Turkish politician (born 1972)

Mustafa Hamarat (born 21 July 1972, in Akkuş, Ordu) is a lawyer and Turkish politician. He is the deputy secretary general of the Justice and Development Party (Turkey) and one of the six Ordu deputies at the 28th Parliament of Turkey.

==Education==

Mustafa graduated from Ankara University Faculty of Law, completed his master's degree at Kırıkkale University, Institute of Social Sciences, Department of Public Administration.

==Career==
Mustafa Hamarat started to work as a freelance lawyer in Kırıkkale University and was appointed to the Istanbul Metropolitan Municipality as a corporate lawyer.

In 2002, he was nominated as a parliamentary candidate from the AK Party for Ordu. In
2003, he took office in the Ak Party Istanbul Provincial Administration. He was also the Candidate for mayor of Ümraniye in 2004 local elections.
He was elected twice as Ordu's representative from Justice and Development Party in 2007 and 2011 Turkey general elections to become a member of the 23rd and 24th Grand National Assembly of Turkey.

In 2017, Recep Tayyip Erdoğan chose Mustafa Hamarat as the Deputy Secretary General of the Justice and Development Party (AK Party).

In April 2023, He was confirmed as one of AK Party's Ordu candidates for parliament for the 2023 Turkish parliamentary election. He is one of the three AK Party’s candidate that emerged as members of parliament from Ordu. Hamarat was elected to the Grand National Assembly of Turkey for Ordu in the 2023 general election, returning to parliament for the first time since his previous tenure ended in 2015. He began serving as a member of the 28th parliament on 2 June, 2023.

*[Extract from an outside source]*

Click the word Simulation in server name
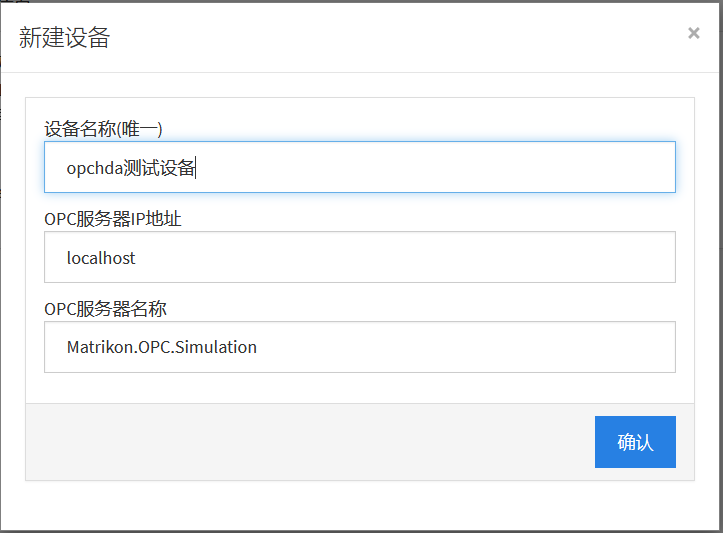Viewport: 723px width, 533px height. coord(219,348)
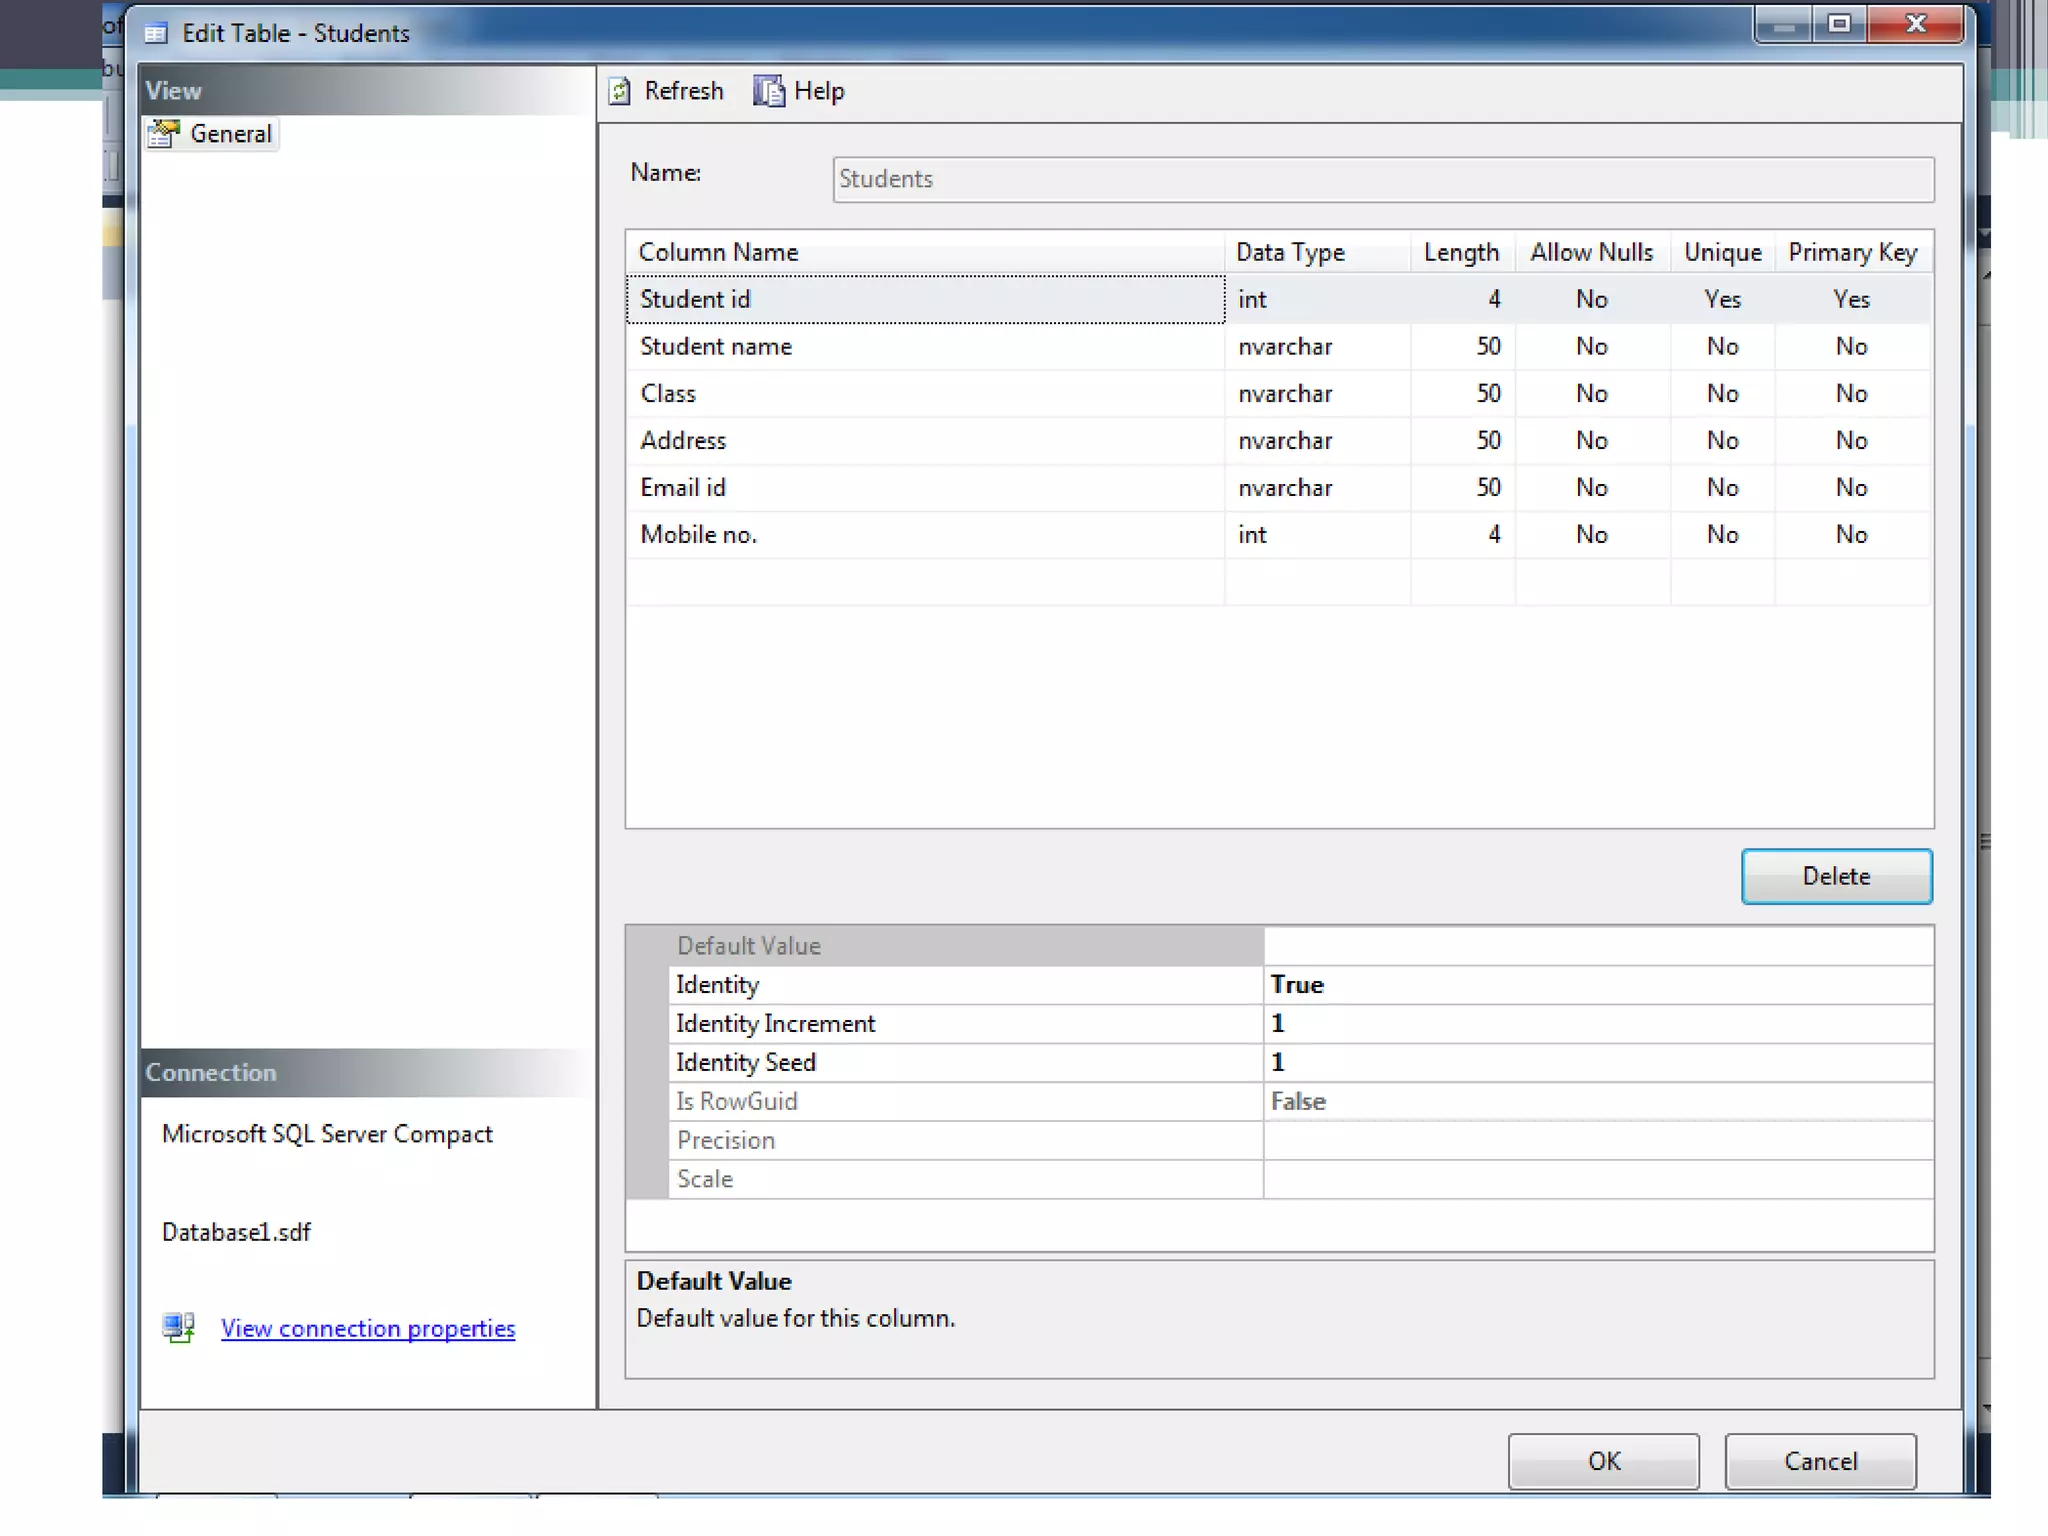Click OK to confirm table edits
Screen dimensions: 2048x1536
coord(1603,1461)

During the 28th parliament Hamarat has served on the Constitutional Commission and the Joint Commission of Members of the Constitutional and Justice Commissions. He was also appointed to the Parliamentary Research Commission on Problems in the Fisheries and aquaculture sector. Hamarat has represented Turkey in the Parliamentary Assembly of the Black Sea Economic Cooperation (PABSEC/KEİPA). He was included in the Turkish delegation appointed in July 2025.

In April 2025, he was elected for a two year term as chairman of KEİPA's Committee on Legal Affairs and International Cooperation. In his capacity. He chaired the committee's meetings and worked on issues including international cooperation against organized crime.

In Parliament, Hamarat has spoken on issues concerning his constituency and national policy. In July 2024, he spoke on behalf of the Justice and Development Party (AK party) during a parliamentary debate concerning Hazelnut production and agricultural support for producers in the Black Sea region.

==Personal==

Mustafa Hamarat speaks English, German and Arabic at an intermediate level, He is married and has 5 children.